A follow-up paper 20 years later by Tim Moors, A critical review of “End-to-end arguments in system design”, looks at why many of the cited functions, e.g., encryption, duplicate message detection, and guaranteed message delivery, in the “end-to-end argument” paper did migrate into the communications substrate over time, due the advent of firewalls, caches, active networks, NAT, multicasting and network QOS. This paper shows the importance of trust as a criterion for deciding whether to implement a function locally or end-to-end.
Silent Data Corruptions on CPU
Application code always assumes to correctness of hardware, such as CPU, memory, etc. Then what would happen if the hardware corrupt silently?
Silent Data Corruptions (SDCs) is a know problem where data in main memory, on disk, or other storage is corrupted, without being immediately detected, e.g., the memory bit flips happen all the time12. Either you detect them, or you get silent data corruptions. Techniques like Error Correction Code (ECC) is widely used to reduce the error rate in SRAM. And, such protections are being brought to desktop chips from high-end servers3.
Two recent papers from Google, Cores that don’t count, and facebook, Silent Data Corruptions at Scale, both discuss the another source of SDCs, the Corruption Execution Erros (CEEs), is a systemic issue, and state that the computer, especially the cores that execute instructions, is NOT a fail-stop.
Those kind of errors, CEEs, can result in data loss, and the corruptions could propagate across the stack and manifest of application-level problems, as described in the picture below,
In one such computation, when the file size was being computed, a file with a valid file size was provided as input to the decompression algorithm, within the decompression pipeline. The algorithm invoked the power function provided by the Scala library (Scala: A programming language used for Spark). Interestingly, the Scala function returned a 0 size value for a file which was known to have a non-zero decompressed file size. Since the result of the file size computation is now 0, the file was not written into the decompressed output database.

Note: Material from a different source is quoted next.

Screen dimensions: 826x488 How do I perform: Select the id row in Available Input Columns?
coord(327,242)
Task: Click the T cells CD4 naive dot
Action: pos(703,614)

Imagine the same computation being performed millions of times per day. This meant for some random scenarios, when the file size was non-zero, the decompression activity was never performed. As a result, the database had missing files. The missing files subsequently propagate to the application. An application keeping a list of key value store mappings for compressed files immediately observes that files that were compressed are no longer recoverable. This chain of dependencies causes the application to fail. Eventually the querying infrastructure reports critical data loss after decompression. The problem’s complexity is magnified as this manifested occasionally when the user scheduled the same workload on a cluster of machines. This meant the patterns to reproduce and debug were non-deterministic.
End-to-end Argument for CEEs at Scale
The assumption about “CPUs do dot have logical error” not always holds, and when the cluster become larger, the corruption execution errors becomes “reproducible”, and require months of debugging effort. As the hardware computational structures become more elaborate and increasingly specialized instruction-silicon pairings are introduced to improve performance, Reducing the negative impact on large-scale software infrastructure services of CEEs requires not only the hardware resiliency and actions to detect them, but also and more robust fault-tolerant software architectures.
When the lower layer of computation is not a fail-stop, the end-to-end argument applies to software design and implementation upon those hardwares, due to the lack of “trust”.